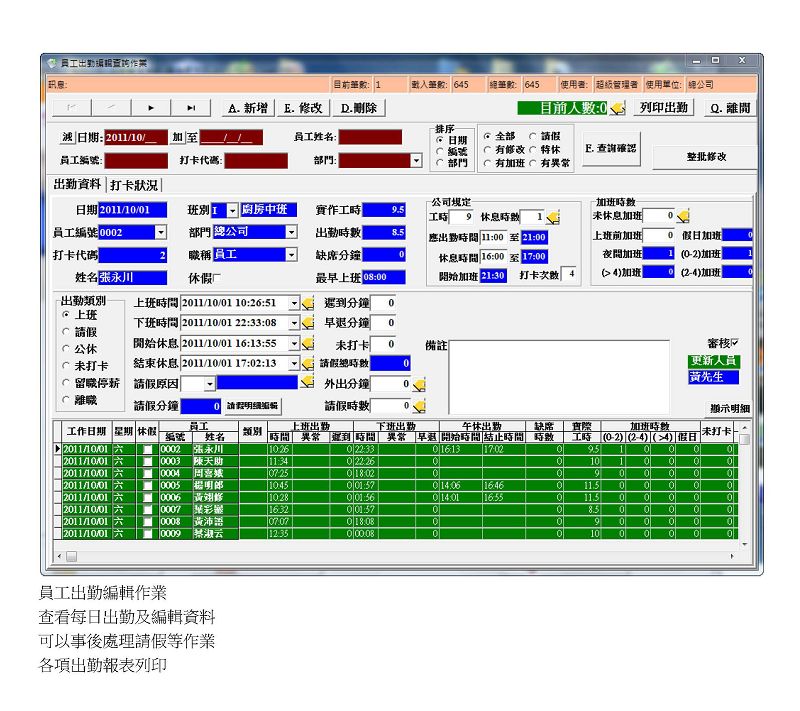Screen dimensions: 800x711
Task: Select the 請假 attendance type radio button
Action: click(x=67, y=331)
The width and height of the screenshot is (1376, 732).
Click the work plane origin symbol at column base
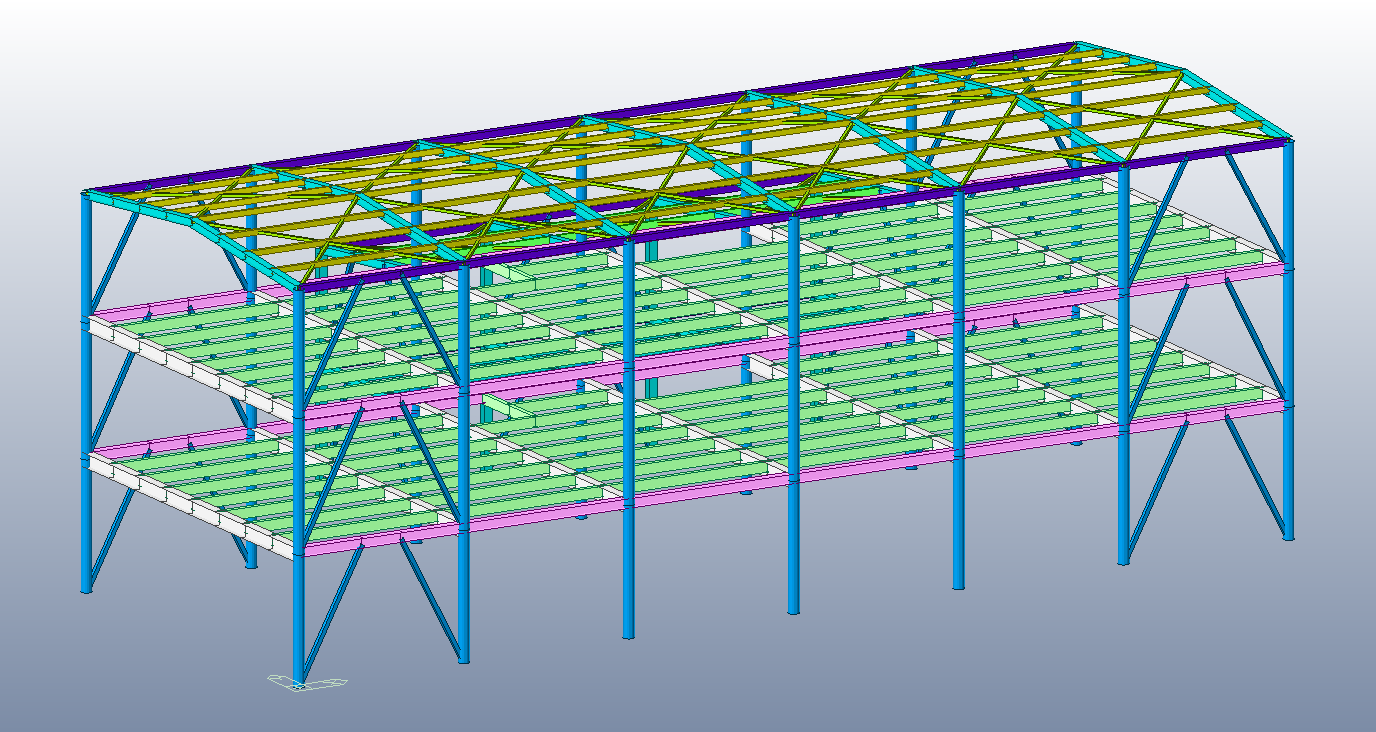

Instructions for the task:
Excluding the pictures, retype the line containing "The width and" and all lines after it down to the end of the data above.

Answer to this task:
The width and height of the screenshot is (1376, 732).
Click the work plane origin symbol at column base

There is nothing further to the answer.